[Work task]:
Up to and including the line with "Refresh mail with", please reproduce the lines below exactly, beginning with the first.

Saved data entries
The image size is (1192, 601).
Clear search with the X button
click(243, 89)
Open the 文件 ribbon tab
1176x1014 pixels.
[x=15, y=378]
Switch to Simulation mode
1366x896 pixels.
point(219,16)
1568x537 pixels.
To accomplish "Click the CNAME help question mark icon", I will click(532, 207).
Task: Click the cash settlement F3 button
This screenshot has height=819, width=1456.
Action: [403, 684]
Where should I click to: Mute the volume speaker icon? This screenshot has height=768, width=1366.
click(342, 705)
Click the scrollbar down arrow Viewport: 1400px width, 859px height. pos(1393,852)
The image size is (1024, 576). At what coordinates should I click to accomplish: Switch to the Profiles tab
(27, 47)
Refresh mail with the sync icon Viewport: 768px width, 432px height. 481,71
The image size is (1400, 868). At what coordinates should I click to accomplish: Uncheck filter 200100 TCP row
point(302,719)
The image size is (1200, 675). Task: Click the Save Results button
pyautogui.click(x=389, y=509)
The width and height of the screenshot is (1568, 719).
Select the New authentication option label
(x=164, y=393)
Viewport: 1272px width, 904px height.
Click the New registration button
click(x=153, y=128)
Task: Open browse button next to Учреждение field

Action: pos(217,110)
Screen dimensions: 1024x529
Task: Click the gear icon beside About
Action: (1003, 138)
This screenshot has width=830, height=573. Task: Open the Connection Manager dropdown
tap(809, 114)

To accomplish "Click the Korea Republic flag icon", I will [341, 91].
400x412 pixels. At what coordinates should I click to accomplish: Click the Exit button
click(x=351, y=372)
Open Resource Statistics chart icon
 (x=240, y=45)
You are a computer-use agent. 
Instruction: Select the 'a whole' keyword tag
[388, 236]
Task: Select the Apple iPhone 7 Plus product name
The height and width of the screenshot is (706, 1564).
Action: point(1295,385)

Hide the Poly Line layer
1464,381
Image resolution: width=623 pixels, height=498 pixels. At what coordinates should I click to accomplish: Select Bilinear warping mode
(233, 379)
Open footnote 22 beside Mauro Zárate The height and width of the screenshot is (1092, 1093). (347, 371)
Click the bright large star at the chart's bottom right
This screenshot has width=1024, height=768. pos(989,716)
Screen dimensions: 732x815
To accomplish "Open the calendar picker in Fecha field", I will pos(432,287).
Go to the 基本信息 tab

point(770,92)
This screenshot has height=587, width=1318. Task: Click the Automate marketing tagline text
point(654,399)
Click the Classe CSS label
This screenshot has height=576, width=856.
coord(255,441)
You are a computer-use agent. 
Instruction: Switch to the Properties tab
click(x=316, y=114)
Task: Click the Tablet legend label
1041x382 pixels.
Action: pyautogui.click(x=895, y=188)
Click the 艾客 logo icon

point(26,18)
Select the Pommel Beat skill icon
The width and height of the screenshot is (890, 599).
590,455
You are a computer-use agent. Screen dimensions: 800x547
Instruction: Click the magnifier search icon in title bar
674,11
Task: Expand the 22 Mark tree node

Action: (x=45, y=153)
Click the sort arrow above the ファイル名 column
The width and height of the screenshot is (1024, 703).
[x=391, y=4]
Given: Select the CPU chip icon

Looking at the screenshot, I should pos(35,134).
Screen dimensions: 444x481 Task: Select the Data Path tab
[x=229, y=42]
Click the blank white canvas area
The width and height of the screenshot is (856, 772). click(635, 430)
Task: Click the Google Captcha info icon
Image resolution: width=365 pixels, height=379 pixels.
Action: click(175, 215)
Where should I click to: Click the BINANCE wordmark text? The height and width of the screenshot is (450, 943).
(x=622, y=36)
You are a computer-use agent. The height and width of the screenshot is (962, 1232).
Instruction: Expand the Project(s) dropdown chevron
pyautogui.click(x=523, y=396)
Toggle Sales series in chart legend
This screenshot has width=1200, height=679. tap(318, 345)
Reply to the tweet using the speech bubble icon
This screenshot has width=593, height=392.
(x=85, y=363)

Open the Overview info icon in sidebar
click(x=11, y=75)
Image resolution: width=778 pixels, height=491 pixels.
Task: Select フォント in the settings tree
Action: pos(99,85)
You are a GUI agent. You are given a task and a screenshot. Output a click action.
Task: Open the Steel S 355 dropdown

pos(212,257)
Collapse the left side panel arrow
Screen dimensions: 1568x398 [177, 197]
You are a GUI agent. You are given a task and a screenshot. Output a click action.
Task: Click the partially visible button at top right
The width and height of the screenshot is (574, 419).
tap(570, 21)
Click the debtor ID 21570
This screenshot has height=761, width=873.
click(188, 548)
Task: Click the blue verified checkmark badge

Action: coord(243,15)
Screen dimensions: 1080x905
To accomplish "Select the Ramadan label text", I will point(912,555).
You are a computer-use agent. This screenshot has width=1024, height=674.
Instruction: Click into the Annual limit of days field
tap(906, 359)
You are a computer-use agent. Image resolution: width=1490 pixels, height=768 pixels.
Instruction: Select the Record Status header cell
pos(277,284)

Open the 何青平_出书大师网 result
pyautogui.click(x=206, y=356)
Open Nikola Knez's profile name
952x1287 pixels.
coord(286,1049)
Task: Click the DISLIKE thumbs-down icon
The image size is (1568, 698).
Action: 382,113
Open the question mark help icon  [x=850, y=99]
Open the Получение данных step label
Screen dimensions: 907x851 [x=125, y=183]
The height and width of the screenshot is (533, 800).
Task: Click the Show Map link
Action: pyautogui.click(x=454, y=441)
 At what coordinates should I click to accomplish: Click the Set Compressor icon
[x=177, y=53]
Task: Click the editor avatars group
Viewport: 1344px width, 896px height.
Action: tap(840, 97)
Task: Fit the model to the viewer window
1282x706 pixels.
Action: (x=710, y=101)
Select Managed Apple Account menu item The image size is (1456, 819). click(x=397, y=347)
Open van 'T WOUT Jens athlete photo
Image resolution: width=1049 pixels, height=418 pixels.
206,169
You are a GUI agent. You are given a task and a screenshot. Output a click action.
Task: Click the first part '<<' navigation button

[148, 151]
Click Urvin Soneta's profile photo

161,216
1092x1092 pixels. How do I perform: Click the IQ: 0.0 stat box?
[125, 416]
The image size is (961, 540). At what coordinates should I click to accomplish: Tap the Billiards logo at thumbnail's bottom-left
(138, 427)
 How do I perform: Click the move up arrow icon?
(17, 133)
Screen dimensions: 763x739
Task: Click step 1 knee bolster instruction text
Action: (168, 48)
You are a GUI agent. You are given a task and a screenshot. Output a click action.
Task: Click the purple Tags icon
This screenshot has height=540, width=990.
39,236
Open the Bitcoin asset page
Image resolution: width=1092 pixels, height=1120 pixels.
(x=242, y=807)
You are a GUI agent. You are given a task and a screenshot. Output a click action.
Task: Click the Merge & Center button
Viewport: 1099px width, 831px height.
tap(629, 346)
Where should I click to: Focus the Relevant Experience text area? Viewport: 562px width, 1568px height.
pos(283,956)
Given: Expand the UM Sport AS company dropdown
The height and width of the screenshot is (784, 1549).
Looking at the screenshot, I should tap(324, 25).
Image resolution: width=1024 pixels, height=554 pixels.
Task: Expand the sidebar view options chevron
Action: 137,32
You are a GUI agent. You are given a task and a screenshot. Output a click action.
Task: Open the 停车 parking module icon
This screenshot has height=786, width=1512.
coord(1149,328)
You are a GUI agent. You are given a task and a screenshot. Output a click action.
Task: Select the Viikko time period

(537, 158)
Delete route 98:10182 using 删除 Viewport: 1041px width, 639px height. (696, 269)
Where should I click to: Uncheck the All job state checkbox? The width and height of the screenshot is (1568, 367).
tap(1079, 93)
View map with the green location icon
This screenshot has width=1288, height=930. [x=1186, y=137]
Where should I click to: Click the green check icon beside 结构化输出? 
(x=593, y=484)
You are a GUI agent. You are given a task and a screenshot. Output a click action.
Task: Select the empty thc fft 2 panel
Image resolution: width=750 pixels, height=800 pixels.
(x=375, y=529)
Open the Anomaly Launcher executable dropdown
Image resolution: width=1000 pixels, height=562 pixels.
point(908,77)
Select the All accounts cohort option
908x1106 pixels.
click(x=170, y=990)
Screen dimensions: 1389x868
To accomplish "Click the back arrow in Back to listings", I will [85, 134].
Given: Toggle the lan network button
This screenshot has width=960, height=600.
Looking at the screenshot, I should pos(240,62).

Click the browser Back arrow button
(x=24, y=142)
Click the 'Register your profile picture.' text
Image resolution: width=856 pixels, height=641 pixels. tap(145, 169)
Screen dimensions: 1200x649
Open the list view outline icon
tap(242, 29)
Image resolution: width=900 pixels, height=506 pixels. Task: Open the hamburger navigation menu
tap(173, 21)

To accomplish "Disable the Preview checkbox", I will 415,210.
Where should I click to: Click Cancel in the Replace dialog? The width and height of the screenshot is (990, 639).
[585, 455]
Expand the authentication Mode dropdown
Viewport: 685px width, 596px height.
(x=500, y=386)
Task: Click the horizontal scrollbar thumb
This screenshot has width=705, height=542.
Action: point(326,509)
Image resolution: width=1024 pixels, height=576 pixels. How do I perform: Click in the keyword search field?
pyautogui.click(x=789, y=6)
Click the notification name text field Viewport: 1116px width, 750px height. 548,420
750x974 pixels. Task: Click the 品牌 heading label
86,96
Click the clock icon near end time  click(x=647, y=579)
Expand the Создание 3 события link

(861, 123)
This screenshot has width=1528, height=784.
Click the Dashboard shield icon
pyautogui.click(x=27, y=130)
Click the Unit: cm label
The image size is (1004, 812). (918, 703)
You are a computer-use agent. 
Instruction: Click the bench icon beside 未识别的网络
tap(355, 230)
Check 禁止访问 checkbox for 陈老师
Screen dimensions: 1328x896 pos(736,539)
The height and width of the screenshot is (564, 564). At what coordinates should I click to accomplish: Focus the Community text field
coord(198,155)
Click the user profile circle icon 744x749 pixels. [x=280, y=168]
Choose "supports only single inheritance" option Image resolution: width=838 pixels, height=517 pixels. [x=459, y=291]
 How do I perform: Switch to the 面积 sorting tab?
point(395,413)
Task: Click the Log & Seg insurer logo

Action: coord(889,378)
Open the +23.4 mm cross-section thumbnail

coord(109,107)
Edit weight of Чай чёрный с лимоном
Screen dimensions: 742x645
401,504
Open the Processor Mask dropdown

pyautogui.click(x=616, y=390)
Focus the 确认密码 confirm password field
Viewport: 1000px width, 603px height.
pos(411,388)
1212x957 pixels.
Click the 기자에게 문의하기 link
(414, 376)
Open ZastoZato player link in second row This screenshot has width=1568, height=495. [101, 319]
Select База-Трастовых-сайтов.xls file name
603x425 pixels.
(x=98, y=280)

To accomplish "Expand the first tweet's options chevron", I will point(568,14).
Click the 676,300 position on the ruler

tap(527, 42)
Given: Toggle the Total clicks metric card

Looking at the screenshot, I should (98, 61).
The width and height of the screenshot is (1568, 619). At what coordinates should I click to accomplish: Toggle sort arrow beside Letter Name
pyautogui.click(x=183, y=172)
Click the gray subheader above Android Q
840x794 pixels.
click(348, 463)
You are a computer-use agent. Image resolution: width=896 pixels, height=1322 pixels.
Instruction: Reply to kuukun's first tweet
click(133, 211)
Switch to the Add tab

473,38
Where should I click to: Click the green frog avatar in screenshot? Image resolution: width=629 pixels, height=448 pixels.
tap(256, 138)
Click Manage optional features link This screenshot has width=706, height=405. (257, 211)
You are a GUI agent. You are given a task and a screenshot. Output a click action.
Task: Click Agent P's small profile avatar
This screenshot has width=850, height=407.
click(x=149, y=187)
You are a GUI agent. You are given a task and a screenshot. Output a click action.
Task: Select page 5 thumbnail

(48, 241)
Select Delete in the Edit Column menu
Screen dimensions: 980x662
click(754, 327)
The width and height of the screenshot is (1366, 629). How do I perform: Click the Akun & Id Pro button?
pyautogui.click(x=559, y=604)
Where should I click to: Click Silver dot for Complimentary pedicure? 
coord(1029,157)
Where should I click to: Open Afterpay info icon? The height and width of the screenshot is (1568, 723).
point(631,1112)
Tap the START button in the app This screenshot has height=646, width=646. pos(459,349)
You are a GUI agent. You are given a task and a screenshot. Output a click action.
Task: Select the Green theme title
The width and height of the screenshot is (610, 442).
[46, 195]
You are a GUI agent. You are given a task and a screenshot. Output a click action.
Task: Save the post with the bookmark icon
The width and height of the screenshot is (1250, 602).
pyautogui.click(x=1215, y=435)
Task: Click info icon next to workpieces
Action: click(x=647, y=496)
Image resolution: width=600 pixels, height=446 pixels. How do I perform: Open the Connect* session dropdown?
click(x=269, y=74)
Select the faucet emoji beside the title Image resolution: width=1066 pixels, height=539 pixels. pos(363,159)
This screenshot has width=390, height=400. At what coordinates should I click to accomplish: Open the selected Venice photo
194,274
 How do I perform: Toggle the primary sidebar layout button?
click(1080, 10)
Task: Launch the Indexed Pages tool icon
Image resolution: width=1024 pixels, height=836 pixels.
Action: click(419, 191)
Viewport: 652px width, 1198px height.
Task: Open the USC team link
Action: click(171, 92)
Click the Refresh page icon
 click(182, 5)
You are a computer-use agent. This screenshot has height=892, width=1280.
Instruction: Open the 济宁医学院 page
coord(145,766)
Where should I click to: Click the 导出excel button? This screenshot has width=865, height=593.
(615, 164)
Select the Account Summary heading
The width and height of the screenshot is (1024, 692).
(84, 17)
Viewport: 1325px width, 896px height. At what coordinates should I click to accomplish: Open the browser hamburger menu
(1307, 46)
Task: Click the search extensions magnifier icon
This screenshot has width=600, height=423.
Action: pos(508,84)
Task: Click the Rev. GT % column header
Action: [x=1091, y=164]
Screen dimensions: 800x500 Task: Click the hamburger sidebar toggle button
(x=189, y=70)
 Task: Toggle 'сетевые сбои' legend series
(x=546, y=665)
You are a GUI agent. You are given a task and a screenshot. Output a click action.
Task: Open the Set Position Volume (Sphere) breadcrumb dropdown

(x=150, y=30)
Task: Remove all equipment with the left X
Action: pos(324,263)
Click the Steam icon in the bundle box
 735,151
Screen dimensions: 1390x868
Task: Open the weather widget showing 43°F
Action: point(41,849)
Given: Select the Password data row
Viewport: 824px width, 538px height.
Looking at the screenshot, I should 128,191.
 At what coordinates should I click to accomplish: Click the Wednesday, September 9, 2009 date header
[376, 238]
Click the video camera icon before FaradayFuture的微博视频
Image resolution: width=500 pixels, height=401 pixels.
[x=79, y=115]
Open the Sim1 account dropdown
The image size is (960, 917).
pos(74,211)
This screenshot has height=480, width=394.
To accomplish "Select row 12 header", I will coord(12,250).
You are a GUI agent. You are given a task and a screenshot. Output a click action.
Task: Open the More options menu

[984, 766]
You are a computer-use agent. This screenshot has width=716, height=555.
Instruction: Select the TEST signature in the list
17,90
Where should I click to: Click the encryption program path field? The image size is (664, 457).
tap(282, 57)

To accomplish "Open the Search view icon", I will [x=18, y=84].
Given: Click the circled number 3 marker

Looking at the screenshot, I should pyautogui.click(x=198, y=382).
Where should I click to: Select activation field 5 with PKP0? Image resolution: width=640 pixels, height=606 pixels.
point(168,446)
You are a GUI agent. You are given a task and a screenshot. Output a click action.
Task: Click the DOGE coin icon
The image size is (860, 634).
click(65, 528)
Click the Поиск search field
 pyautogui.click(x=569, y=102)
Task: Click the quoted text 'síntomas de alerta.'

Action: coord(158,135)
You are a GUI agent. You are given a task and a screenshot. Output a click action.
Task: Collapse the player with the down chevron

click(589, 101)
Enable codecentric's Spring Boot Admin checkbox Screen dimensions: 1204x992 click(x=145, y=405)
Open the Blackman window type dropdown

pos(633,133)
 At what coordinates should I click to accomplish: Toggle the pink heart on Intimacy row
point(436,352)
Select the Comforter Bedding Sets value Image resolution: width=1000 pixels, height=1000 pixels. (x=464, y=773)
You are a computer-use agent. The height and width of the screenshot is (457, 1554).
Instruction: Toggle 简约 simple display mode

[Completed exercise]:
The image size is (1192, 601).
Clear search with the X button
click(243, 89)
Open the 文件 ribbon tab
1176x1014 pixels.
[x=15, y=378]
Switch to Simulation mode
1366x896 pixels.
point(219,16)
1568x537 pixels.
To accomplish "Click the CNAME help question mark icon", I will click(532, 207).
Task: Click the cash settlement F3 button
This screenshot has height=819, width=1456.
Action: [403, 684]
Where should I click to: Mute the volume speaker icon? This screenshot has height=768, width=1366.
click(342, 705)
Click the scrollbar down arrow Viewport: 1400px width, 859px height. pos(1393,852)
The image size is (1024, 576). At what coordinates should I click to accomplish: Switch to the Profiles tab
(27, 47)
Refresh mail with the sync icon Viewport: 768px width, 432px height. 481,71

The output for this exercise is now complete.